By the end of the six-song, twenty-minute set, the crowd has transformed from four rows to eight, now all standing. The last couple of lines underscore both his new assuredness and his same old celestial focus: “Got a grip on his bars / Aim high, might fall on the stars.”
“I’m more confident in the music I have now,” Jeremiah says matter-of-factly two weeks later, during a recording session with Eric Morgenstern, now STR’s vice president of audio engineering. “When I like my music, that translates into more energy for the show.”
They take an hour and a half to record a two-minute freestyle, six-or-so seconds at a time. Reading off his phone in his right hand, scything his left through the air to mark his rhythm, Jeremiah gets the beat fed through his headphones and raps in the pin-drop-quiet studio. Every word—every syllable—is up for debate. “You can still go low,” says Morgenstern, regarding the entry to the last word of a line, “but you need that energy.”

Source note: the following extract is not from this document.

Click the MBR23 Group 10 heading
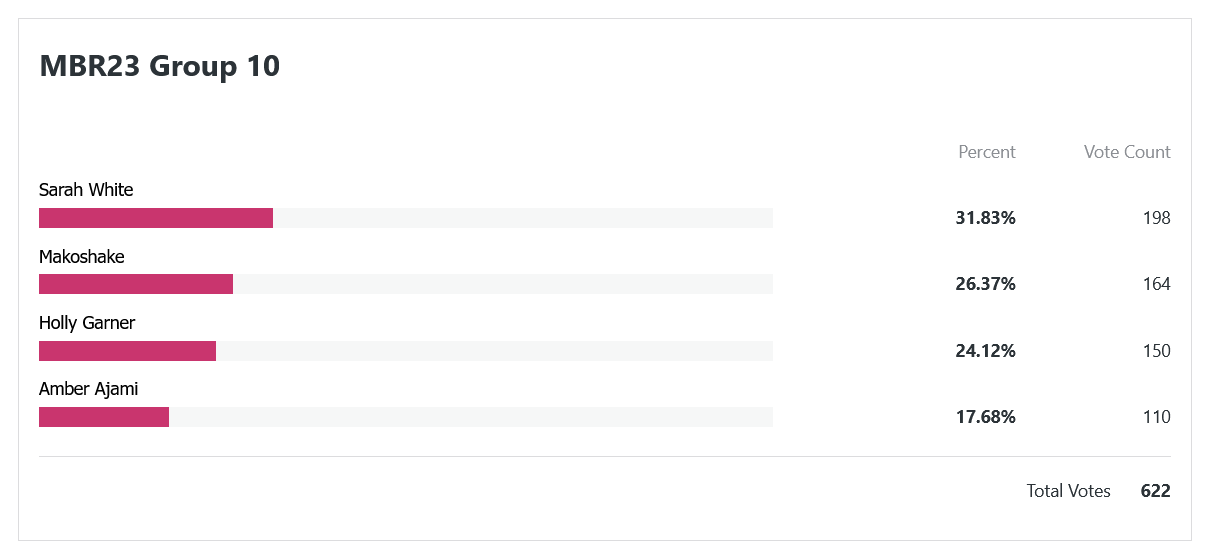1207x552 pixels. [x=159, y=67]
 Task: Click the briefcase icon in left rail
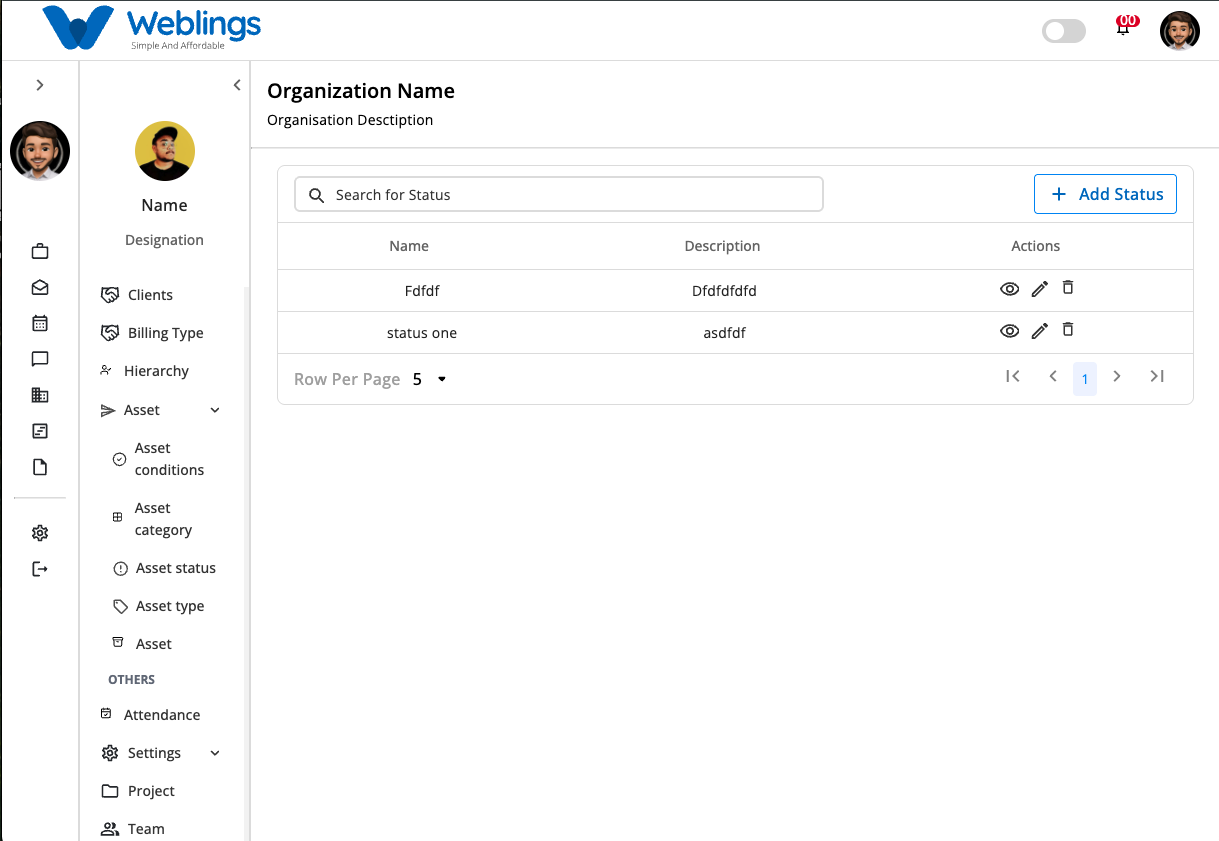click(x=40, y=251)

When Jeremiah listens to the playback, he’ll clasp the mic stand, almost as if to brace himself against a bad recording. He yelps, at his rapping volume, when he doesn’t like it. “This sounded better in my head,” he says, or, more than once, “Delete that right now!” Morgenstern, a longtime collaborator and aspiring rapper himself, needles Jeremiah when he uses the same vocal warmups as always, not to mention when he tries to see past Morgenstern’s unflappable façade. (Morgenstern: “Analyzing my facial expressions?” Jeremiah: “Your faces tell a whole story, bro.”)
STR creates two things: music and communities—between the artists and support players, among the performers who disseminate ideas from their particular genres, and across the arts, business, and myriad other wings of student life. The label has traditional success stories, but mostly the joy stems from livening up campus. “I try to not think of everything in terms of boosting my career. I think that’s a very, like, Duke mindset,” says now-president McLendon. “If I’m enjoying something and if I’m creating something that’s cool that other people are enjoying, too, then that’s good enough for me.”

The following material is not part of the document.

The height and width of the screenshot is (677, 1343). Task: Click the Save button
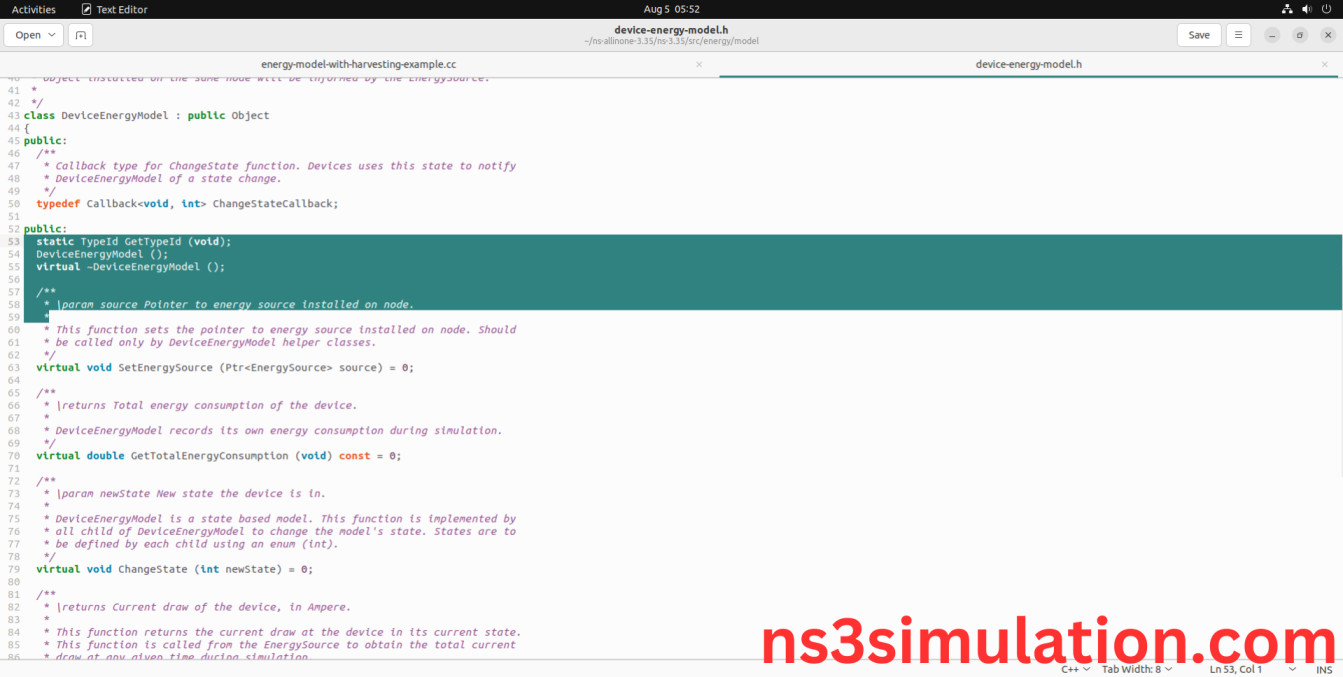(1198, 34)
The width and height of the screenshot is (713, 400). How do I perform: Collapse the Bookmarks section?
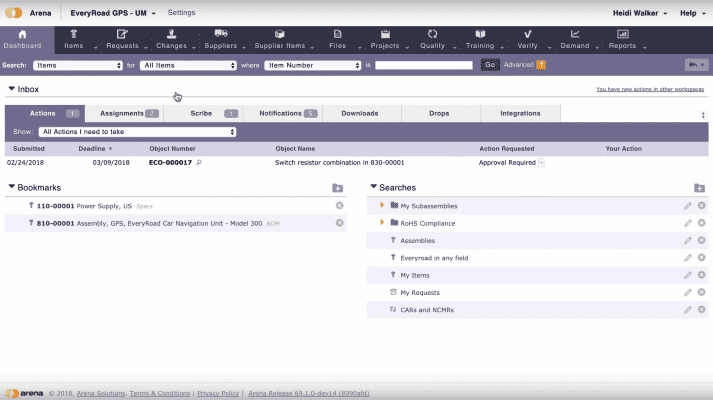[x=12, y=187]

Moreover, it shows students something new, opening doors that had been locked or obscured. Jeremiah, from signing with STR and “being forced to talk” to people with whom he never discussed his music, has begun to heed his older brother’s advice to give music “the attention that you would give anything that you’ve done before in school,” he recalls.

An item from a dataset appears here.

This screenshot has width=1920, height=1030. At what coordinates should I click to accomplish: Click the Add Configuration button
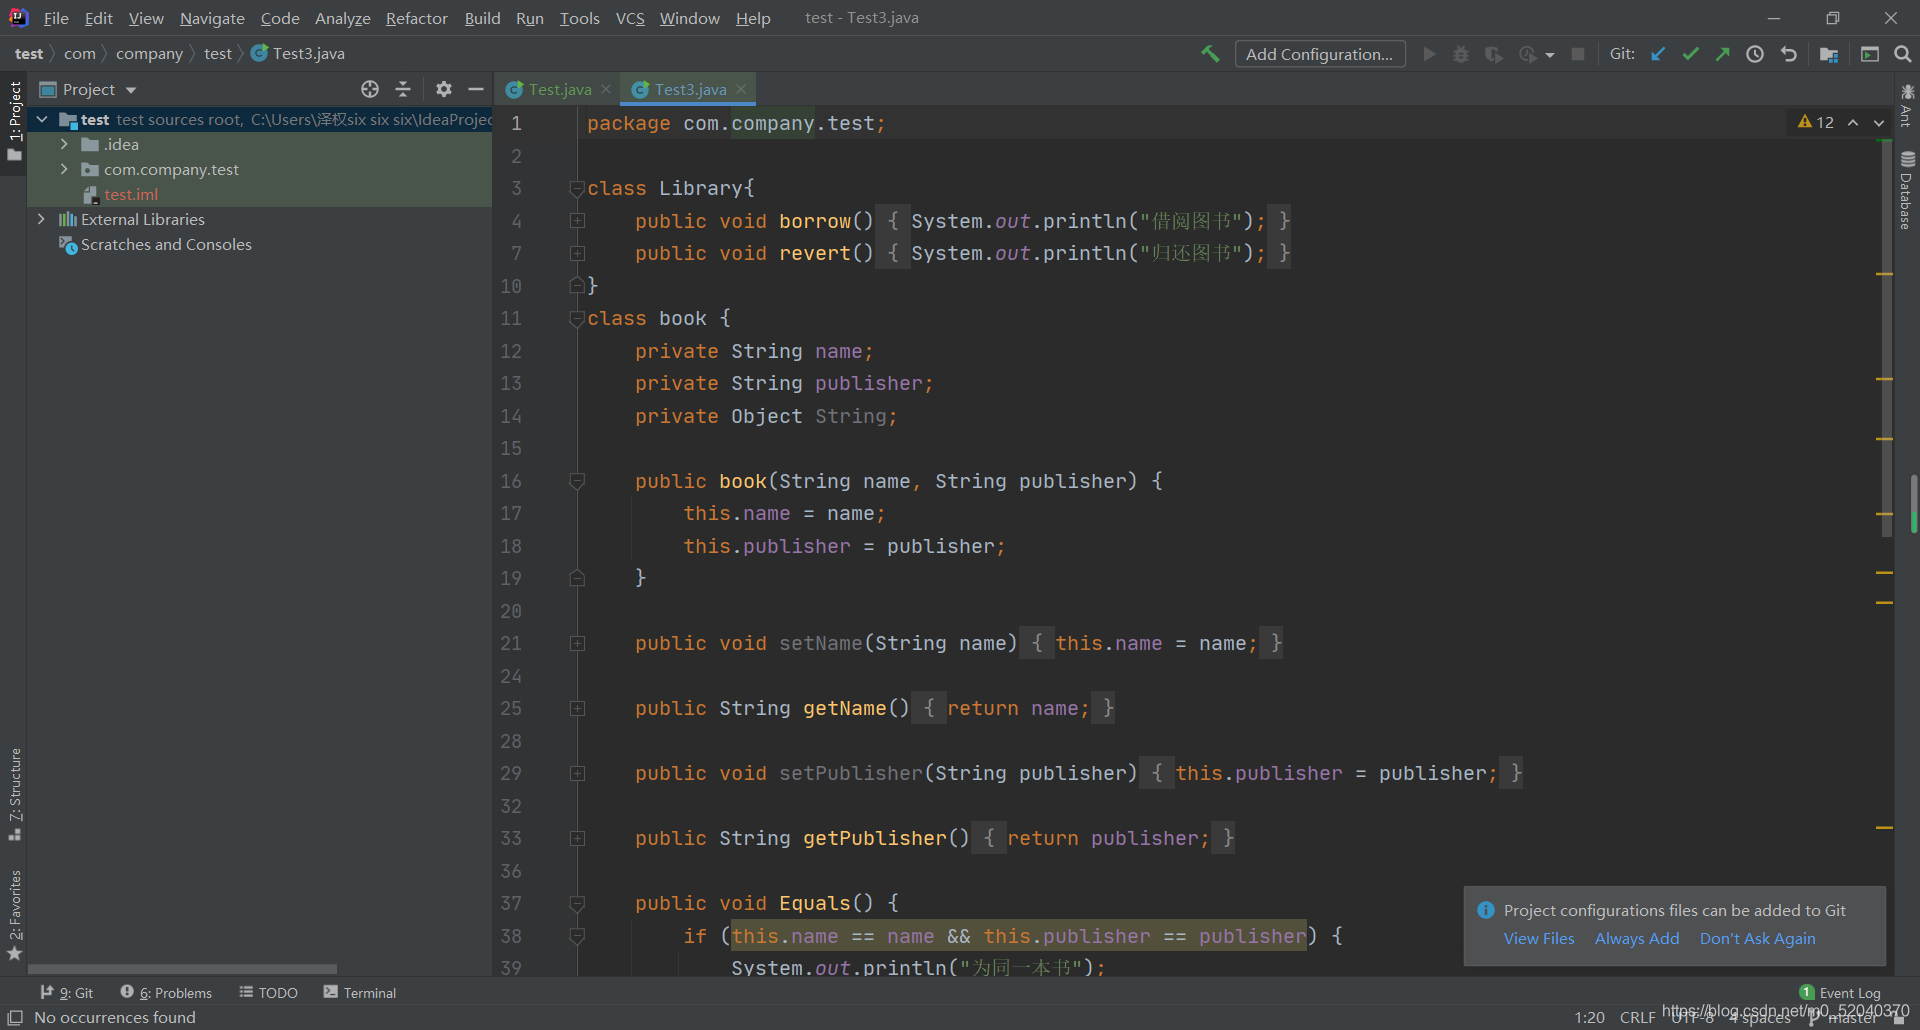point(1319,54)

Jeremiah still thinks he’ll go into law—just not yet. The two-year allocation for rap he mentioned in February is now four years, maybe five. It’s a moving of deadlines that echoes the resistance Himbaza described when he thought he’d have to give up his music at Duke: “You can’t cut out that much time—that entire part of your life—that quickly,” he said.
Back in the studio, the recording appears finished until Jeremiah asks to hear the full version. “Whoa, that’s where I started?” he asks, concerned about his low energy level in the first verse. He and Morgenstern trace back, locating where the sound is acceptable and, more importantly, where they need to go to work.
Jeremiah admits he’s a tough critic, but he has a threshold in mind. “The songs [of mine] that I really like,” he says, “I can listen to them forever.” The constant tinkering and pursuit of perfection are features, not bugs. On “Cannot Stay,” at Himbaza’s suggestion, the final edit—implemented months after the song’s conception—added a sample of a preacher’s exhortation. “You want something? Take it!” the preacher screams over the roar of the crowd. “You want it? You want it? Take it!” And there, the song fades out.
As Jeremiah prepares to finalize the freestyle, it’s almost like he’s answering the preacher. “We’ll get it,” he says, partly to Morgenstern, partly—maybe mostly—to himself.
And with that, Jeremiah puts his headset on and returns to the microphone.